Все умолкают. Молчит и Митя, однако недолго.

– Я? Если б спросил Семен Афанасьевич: что, мол, у тебя за повязка? – сказал бы. А может, и дожидаться не стал бы, пока спросит. Ну, постарался бы не очень хвастать… но сказал бы! – добавляет он твердо, словно говоря: «Ничего не поделаешь, врать не буду».

– А вот напишет этот… корреспондент… А он скажет, что Витька из нашего дома? – интересуется Литвиненко.

– Скажет, наверно.

Разговор сразу меняет русло: все начинают прикидывать, что скажут в статье про наш дом, как оно все будет, как в школе вывесят газету и все прочтут и как Виктору не будет спасенья от расспросов… И опять Митя свел все к шутке, изобразив, как Якушеву понадобится секретарь – отвечать на письма и вопросы – и как Литвиненко будет справляться с этими секретарскими обязанностями.

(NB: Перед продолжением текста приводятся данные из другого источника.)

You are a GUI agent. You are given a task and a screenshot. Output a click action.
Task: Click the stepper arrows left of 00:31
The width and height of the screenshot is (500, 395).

Так, с шуткой и смехом, прошел у нас вечер, и мне казалось – за смехом этим прячется хорошее волнение, горячие и тревожные мысли. Едва ли не каждый в этот вечер заглянул в себя, задумался «о доблести, о подвигах, о славе».

Я украдкой поглядывал на Виктора, к которому обращены были дружелюбные и восторженные взгляды, и мне казалось, что по его лицу, радостному и взволнованному, тоже проходит тень тревоги, словно и он понял: «То, что я делаю, принадлежит не мне одному. Вот мои товарищи – они делят мою радость, а если надо будет – возьмут на себя часть моей беды. Я – с ними. Они – со мной».

* * *

Через два дня примчался на машине Нариманов. Статья была готова, но не хватало последнего штриха. Нариманов непременно хотел познакомиться с той женщиной и спасенным ребенком. А дома по Витиному описанию, он не нашел и теперь просил дать Якушева ему в проводники.

Мы дождались возвращения ребят из школы, и я разрешил Виктору съездить с Наримановым. Как и в первый раз, он досадливо махнул рукой:

– Знал бы – не ввязывался. Теперь никакого покоя не будет. Семен Афанасьевич, мне ведь уроки делать, куда я поеду!

– Да это недолго! Проедем по Красной, ты покажешь дом, и все. Я тебя мигом доставлю обратно, – пообещал Нариманов.

Вокруг толпились ребята, малыши смотрели на Виктора с завистью и недоумением: дескать, чудак человек, ему предлагают прокатиться в машине, а он еще раздумывает, про уроки вспоминает! Не поймешь этих старших…

И вдруг Нариманов сказал:

– Давайте, я захвачу и мелкоту. Машину веду сам, места хватит.

Визг поднялся такой, что он зажал уши.

– Вот тебе и на! Где же Витька?

Пока малыши усаживались, Виктор исчез. Кинулись за ним, бегали по всему дому и еле отыскали его где-то в саду

– Вот упрямец! – воскликнул Нариманов и усадил Якушева рядом с собой, а на заднем сиденье спрессовались, как сардины в жестянке, Егор, Настя, Лена, Наташа и Борщик. Галя стояла на крыльце и махала вслед.

Галя была глубоко счастлива в те дни. Она почти не говорила со мной о случившемся. И не то чтобы она улыбалась или еще как-нибудь выражала свою радость. Но, взглянув на это тихое лицо, каждый понимал: вот человек, который чем-то очень, до глубины души утешен.

Галя и тревожилась, и горевала, и радовалась всегда про себя. Какое-то облачко – тень заботы – почти всегда ложилось на ее высокий смуглый лоб. А тут оно растаяло.